There are certain caveats to a living trust. They are not under the direct supervision of the courts. As a result, assets may be at risk from imprudent or incompetent management by the trustee. In some cases, the cost of setting up the trust may be significantly higher than the cost of drafting a will. Once created, the trust will require the input of funds. Bank accounts, bond accounts or stocks must be transferred; deeds to real estate need to be prepared and documented. Finally, a living trust does not take the place of a will. This is still required.
Contrary to popular belief, unpleasant circumstances cannot be avoided simply by neglecting to make preparations for them. No one is invulnerable to sudden illness, accident or death. Making plans for how assets should be distributed, burial arrangements and decisions about end-of-life health care saves time and aggravation for those who are responsible for tying up the loose ends when the time comes. While a person is still well and clear-headed and not under the pressure of illness or recovering from a severe accident, that is the time to start gathering all the necessary documentation relating to assets. Titles, deeds, details of creditors, insurance policies, etc., should be gathered together and put in a safe place where the remaining spouse, children or the executor of the will can find them. Clear wishes should be stipulated about organ transplant, pain relief, the point at which someone no longer wishes efforts to be made to prolong life, etc. For dependent children, it is particularly important to specify instructions on how they are to be cared for in the event both parents are unable to do so. Provision should also be made for their financial upkeep.
Planning ahead does involve facing unpleasant realities. Nobody wants to confront the prospect of illness, life-changing injuries or death. For those with strong feelings about distribution of assets, managing them in the event of incapacitation and preferred treatment, both medically and spiritually, in the event of serious illness or death, planning ahead will ensure that these wishes are carried out. Perhaps more importantly, it spares the ones left behind the uncertainty and pain of having to make difficult decisions on the deceased’s behalf, decisions that may not be in accordance with their wishes of the departed.

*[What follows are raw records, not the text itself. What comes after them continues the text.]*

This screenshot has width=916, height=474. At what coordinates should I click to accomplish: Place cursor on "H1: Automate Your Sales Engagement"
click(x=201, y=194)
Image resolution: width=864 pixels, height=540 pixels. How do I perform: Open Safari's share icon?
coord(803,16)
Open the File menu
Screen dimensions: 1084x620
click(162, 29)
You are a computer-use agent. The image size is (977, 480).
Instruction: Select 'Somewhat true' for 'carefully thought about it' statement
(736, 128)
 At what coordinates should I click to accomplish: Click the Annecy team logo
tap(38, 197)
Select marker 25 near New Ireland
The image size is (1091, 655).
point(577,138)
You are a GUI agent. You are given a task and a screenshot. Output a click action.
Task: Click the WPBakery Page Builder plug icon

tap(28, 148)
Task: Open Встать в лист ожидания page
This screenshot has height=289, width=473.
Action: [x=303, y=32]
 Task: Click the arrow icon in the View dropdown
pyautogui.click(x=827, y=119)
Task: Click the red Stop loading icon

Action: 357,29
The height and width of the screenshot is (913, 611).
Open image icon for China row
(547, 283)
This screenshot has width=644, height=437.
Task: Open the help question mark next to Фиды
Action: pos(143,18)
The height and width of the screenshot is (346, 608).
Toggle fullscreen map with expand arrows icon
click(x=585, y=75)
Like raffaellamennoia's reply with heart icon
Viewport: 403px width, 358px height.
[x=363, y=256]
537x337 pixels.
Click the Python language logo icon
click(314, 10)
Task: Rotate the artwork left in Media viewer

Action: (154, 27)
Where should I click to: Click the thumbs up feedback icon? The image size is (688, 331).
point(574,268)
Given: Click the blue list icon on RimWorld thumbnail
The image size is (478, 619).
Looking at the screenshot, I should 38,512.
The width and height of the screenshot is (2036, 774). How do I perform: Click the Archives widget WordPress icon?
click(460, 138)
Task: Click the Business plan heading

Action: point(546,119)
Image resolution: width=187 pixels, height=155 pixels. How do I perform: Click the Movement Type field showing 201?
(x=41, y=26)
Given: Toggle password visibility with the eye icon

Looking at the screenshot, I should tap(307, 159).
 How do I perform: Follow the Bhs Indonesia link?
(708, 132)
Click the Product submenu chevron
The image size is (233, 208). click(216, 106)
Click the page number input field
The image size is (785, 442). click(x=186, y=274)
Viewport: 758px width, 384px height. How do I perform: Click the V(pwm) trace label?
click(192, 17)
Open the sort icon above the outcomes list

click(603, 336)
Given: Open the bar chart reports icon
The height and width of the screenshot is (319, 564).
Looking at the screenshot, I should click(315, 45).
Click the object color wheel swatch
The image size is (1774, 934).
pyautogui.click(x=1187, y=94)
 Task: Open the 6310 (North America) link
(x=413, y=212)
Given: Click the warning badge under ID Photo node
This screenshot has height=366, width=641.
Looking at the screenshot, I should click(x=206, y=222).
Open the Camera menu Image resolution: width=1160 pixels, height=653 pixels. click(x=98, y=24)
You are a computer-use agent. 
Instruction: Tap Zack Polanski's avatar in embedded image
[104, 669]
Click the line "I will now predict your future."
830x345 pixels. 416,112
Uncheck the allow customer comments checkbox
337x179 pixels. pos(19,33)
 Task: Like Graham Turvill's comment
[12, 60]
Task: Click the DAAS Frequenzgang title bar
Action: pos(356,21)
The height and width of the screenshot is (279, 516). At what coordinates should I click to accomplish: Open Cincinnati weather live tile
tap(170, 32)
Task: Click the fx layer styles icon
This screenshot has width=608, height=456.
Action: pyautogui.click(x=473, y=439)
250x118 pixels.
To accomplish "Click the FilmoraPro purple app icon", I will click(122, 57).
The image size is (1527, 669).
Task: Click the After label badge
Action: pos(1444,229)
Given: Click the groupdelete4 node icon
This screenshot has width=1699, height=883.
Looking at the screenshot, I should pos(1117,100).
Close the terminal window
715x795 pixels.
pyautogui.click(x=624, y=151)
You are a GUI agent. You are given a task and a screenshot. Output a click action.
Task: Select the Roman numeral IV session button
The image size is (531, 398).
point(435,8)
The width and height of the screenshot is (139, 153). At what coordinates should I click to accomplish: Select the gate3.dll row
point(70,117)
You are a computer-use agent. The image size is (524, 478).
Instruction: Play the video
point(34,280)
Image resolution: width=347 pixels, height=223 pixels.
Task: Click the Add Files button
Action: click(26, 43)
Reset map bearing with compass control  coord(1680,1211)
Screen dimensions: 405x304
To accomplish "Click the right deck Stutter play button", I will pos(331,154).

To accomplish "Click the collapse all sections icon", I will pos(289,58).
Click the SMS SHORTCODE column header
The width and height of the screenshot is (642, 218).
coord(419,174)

Furthermore, bereavement puts pressure on delicate family relationships. By making it clear how affairs should be dealt with, potential conflicts are spared from arising between or among the relatives if they do not see eye to eye on how things should be managed.
Create a Successional Plan
You might think that deeding your property or business to your children in a will is enough to ensure it will remain in the family, but that’s not necessarily the case, especially if you own forestland or farmland. In some situations, estate taxes can make the land unaffordable, and you can’t assume your children will value the land as you do: You see a working forest, but they may see dollar signs because of development potential.
If you want to see the land remain a working forest or farm beyond your lifetime, it is vital that you work with your children to create a successional plan. It is never too late to start drafting a successional plan, and there are state resources you can draw upon for help. Oregon State University’s Ties to the Land Initiative provides helpful resources to help you approach the discussion. Many states also have a local extension office which can assist you in finding resources to ensure your forestland remains as a forest.